● **WORK ORDER**
In the records below, find the line containing "This screenshot has" and print it and every line after it exactly, through the end. Skip pictures.

● **THE DATA**
----
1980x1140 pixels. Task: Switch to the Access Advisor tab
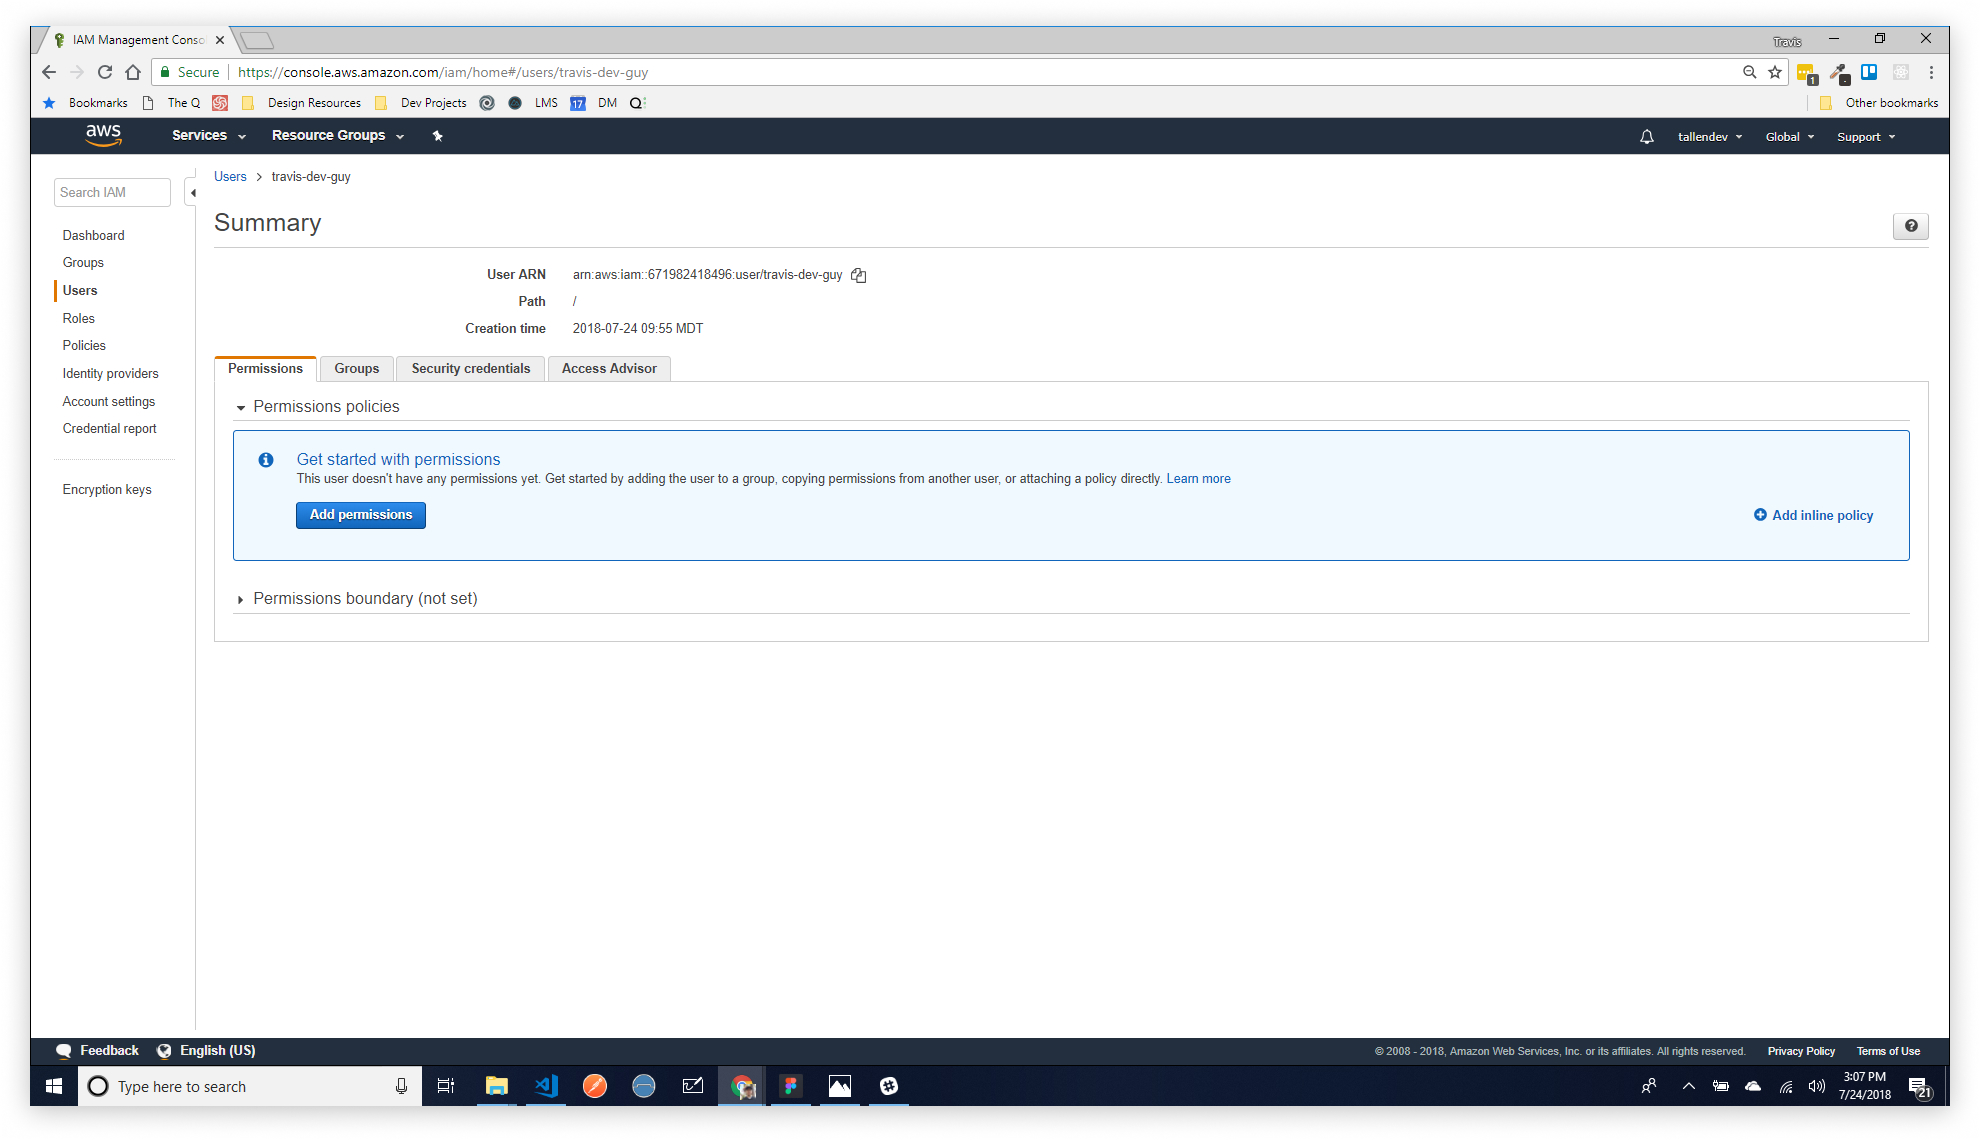tap(609, 369)
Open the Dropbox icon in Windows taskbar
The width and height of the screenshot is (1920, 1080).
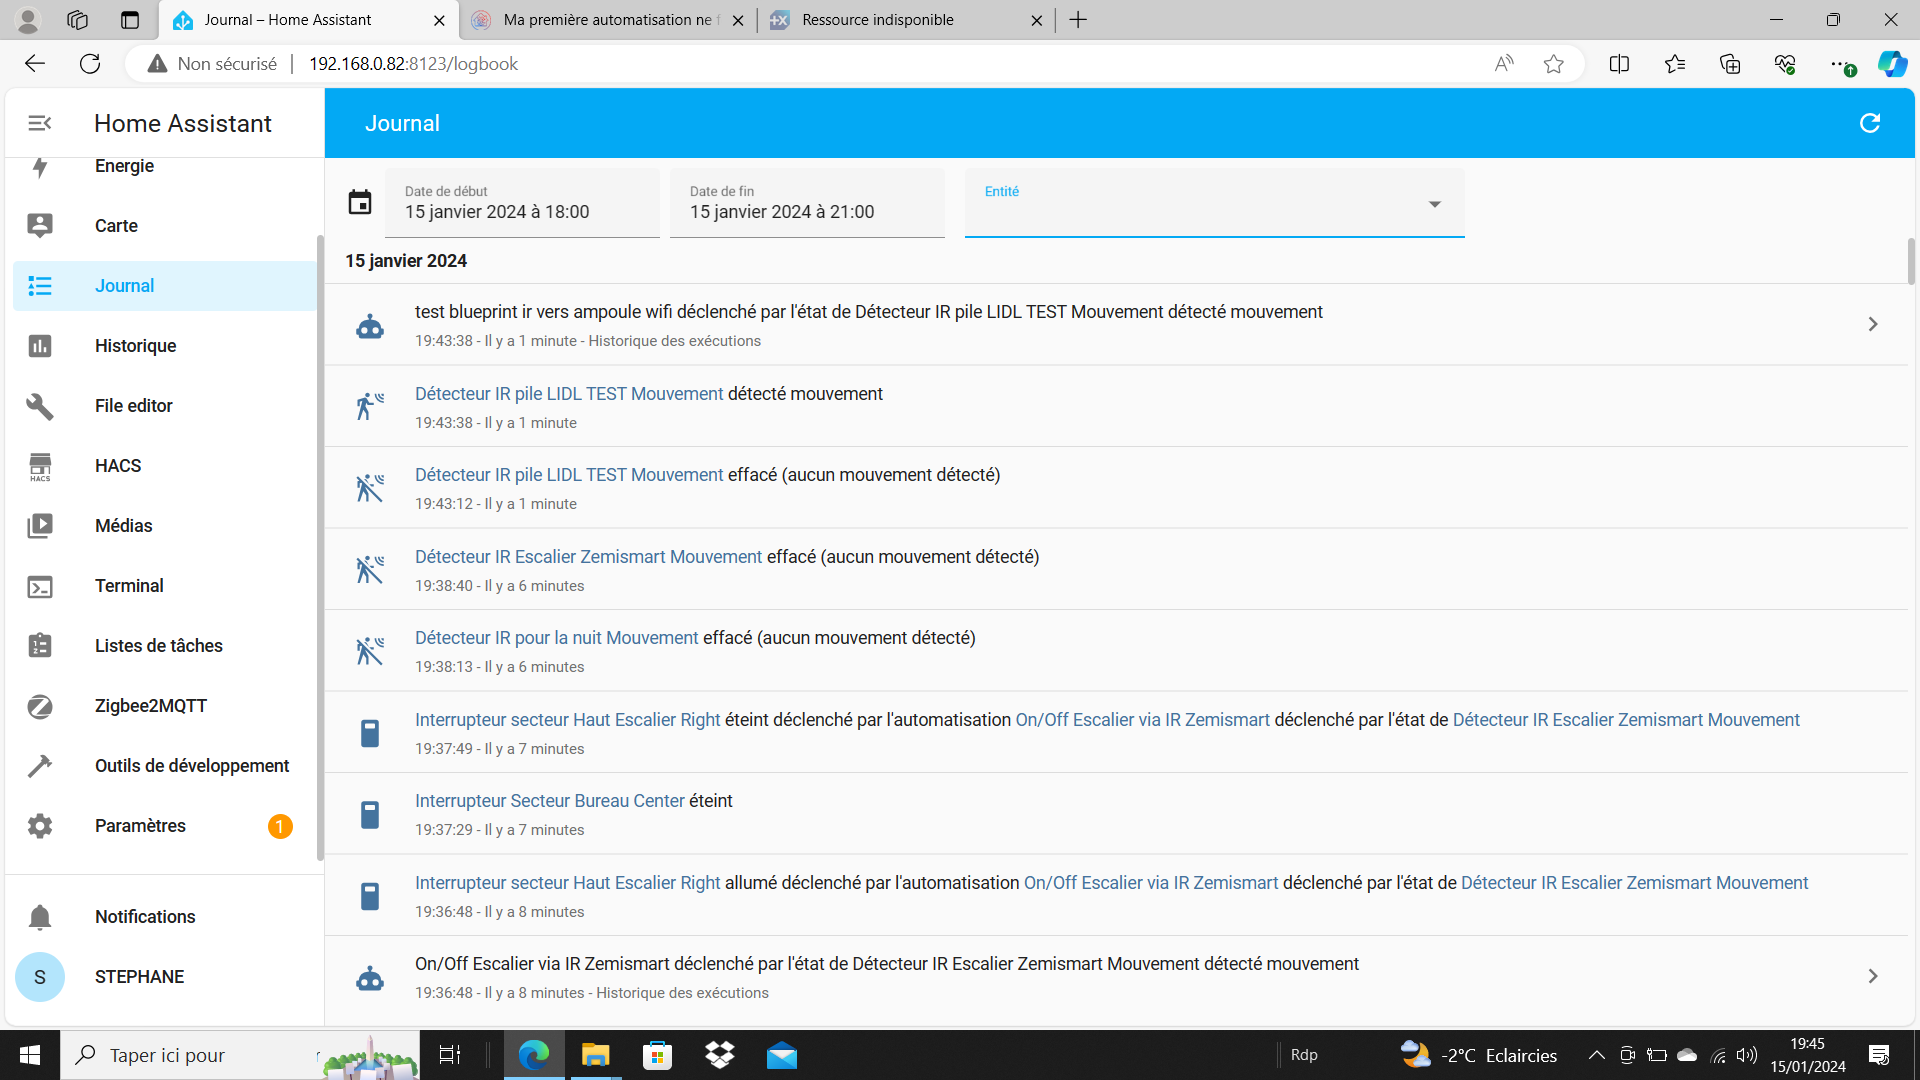click(x=719, y=1055)
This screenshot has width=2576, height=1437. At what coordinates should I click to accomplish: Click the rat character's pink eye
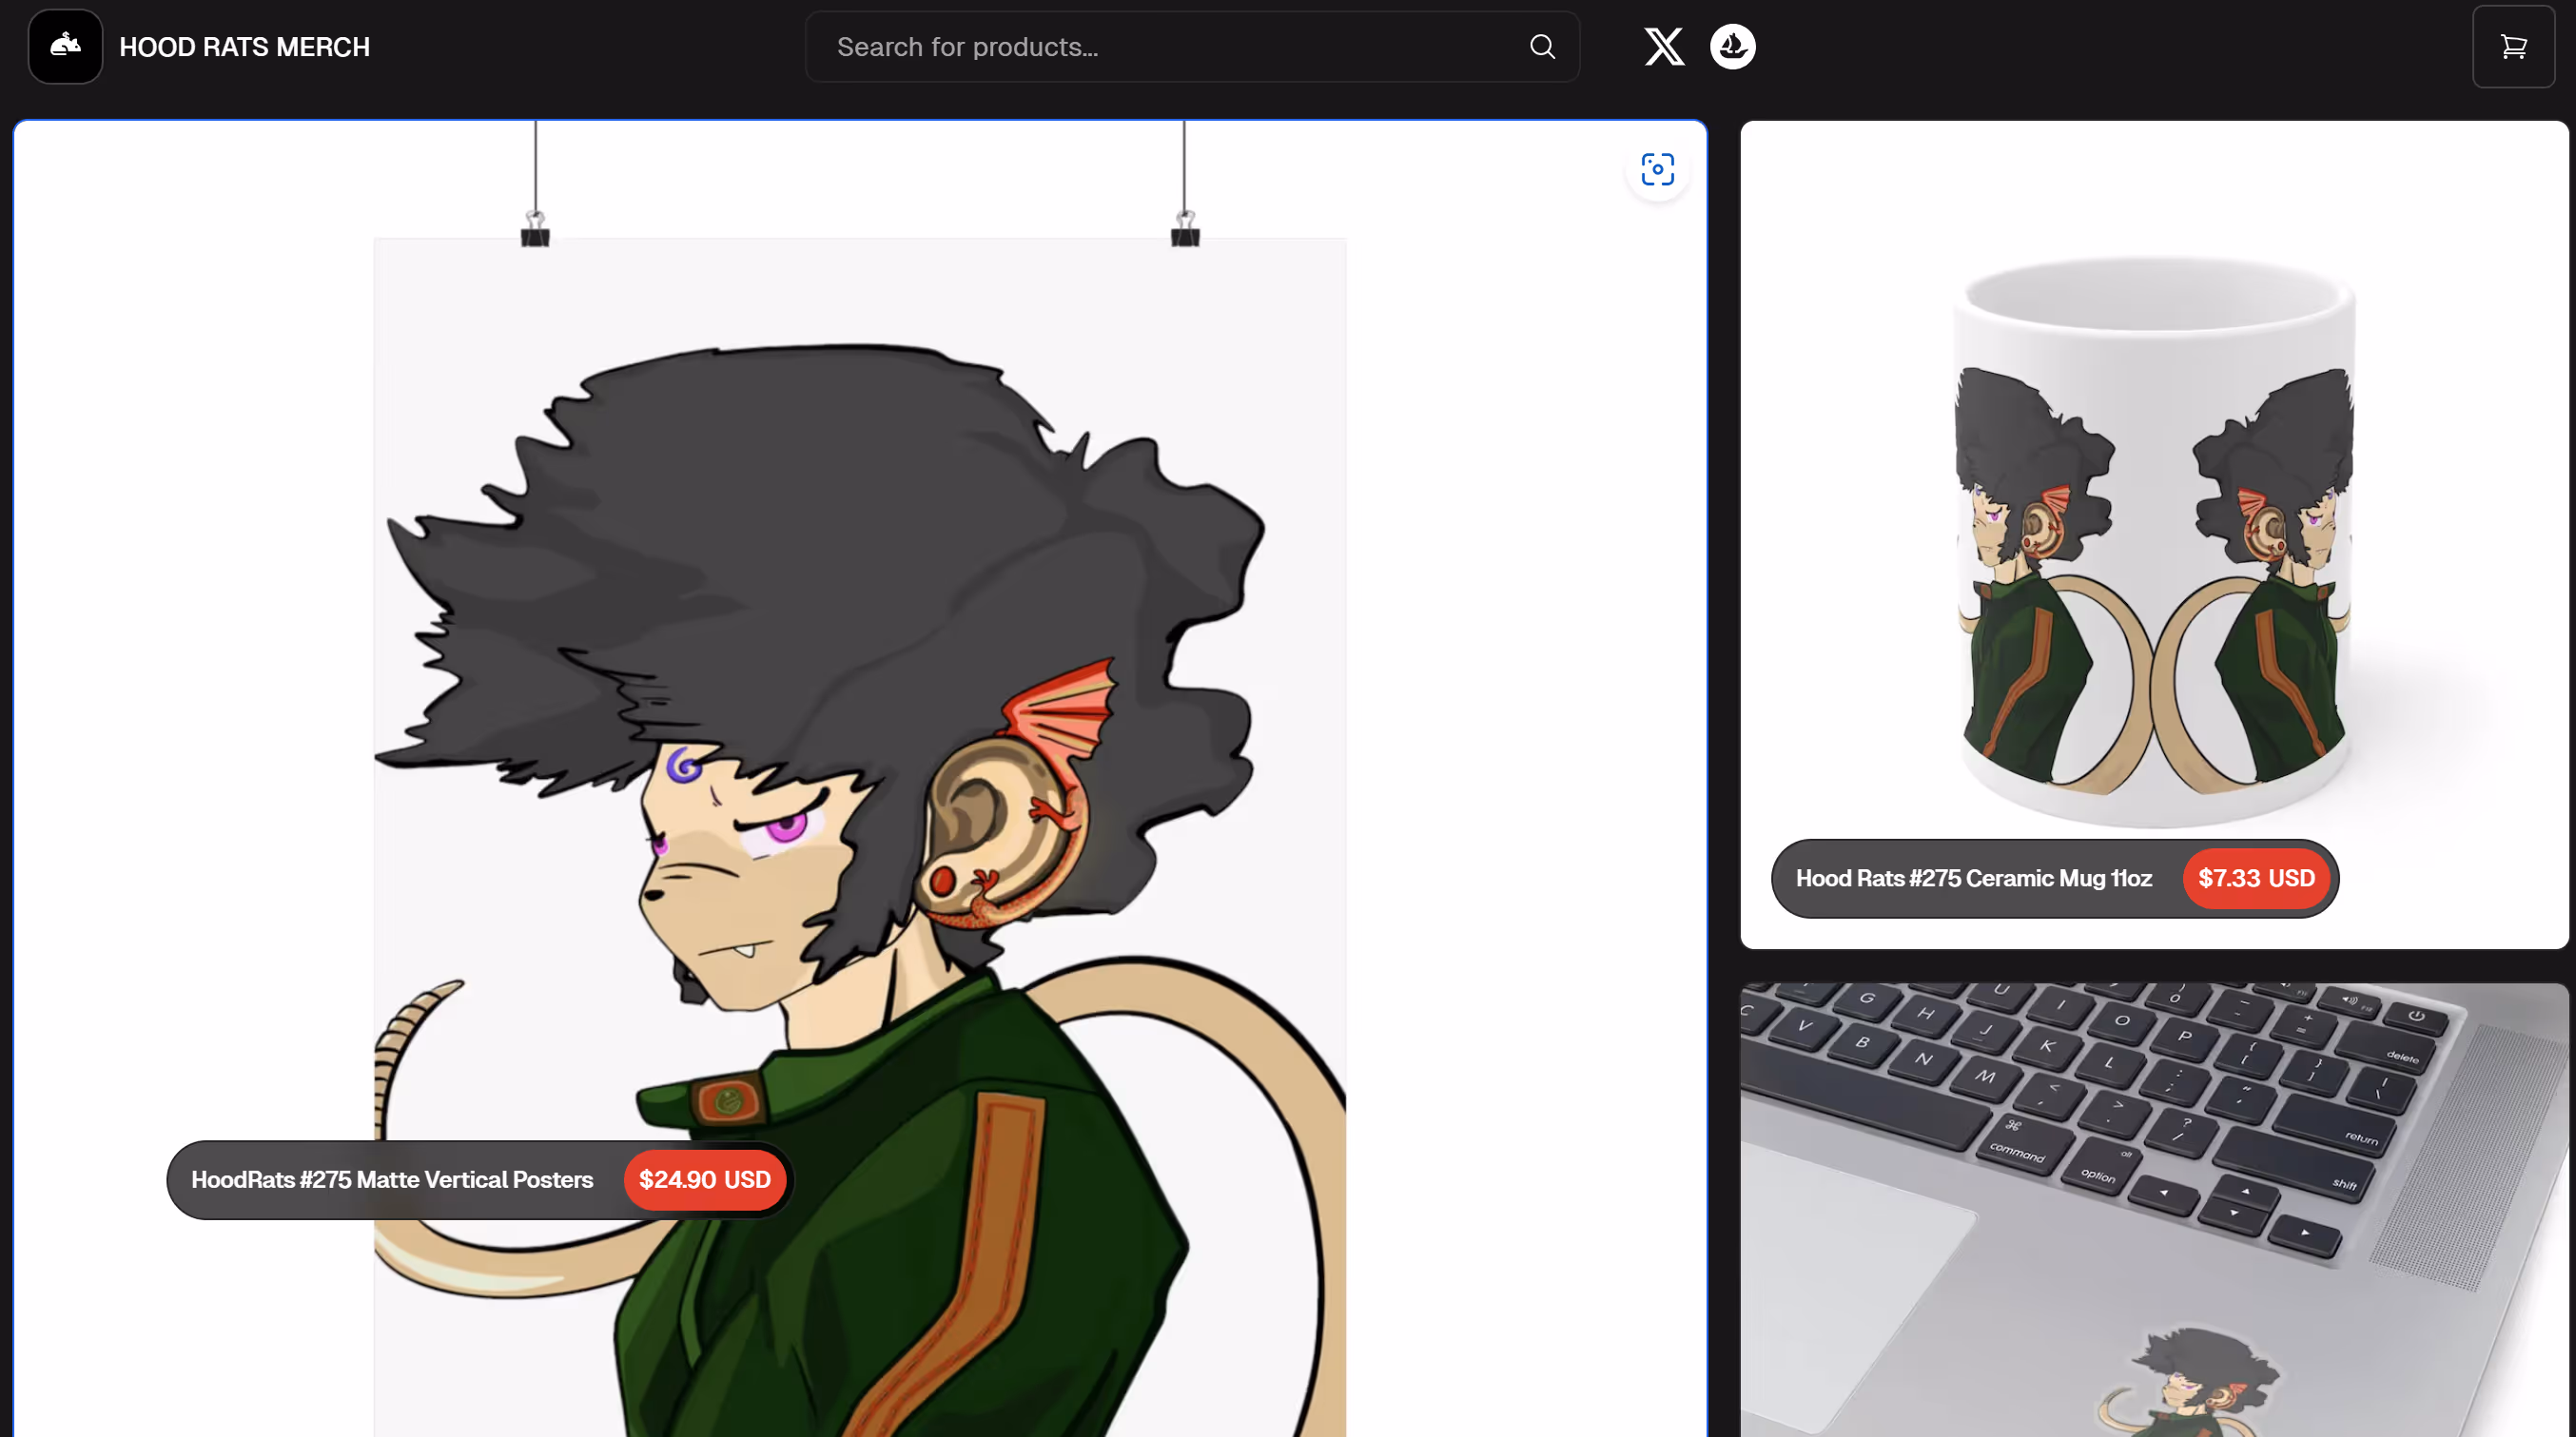[x=787, y=827]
----
● **WRITTEN ANSWER**
This screenshot has width=2576, height=1437. At what coordinates should I click to accomplish: Click the rat character's pink eye
[x=787, y=827]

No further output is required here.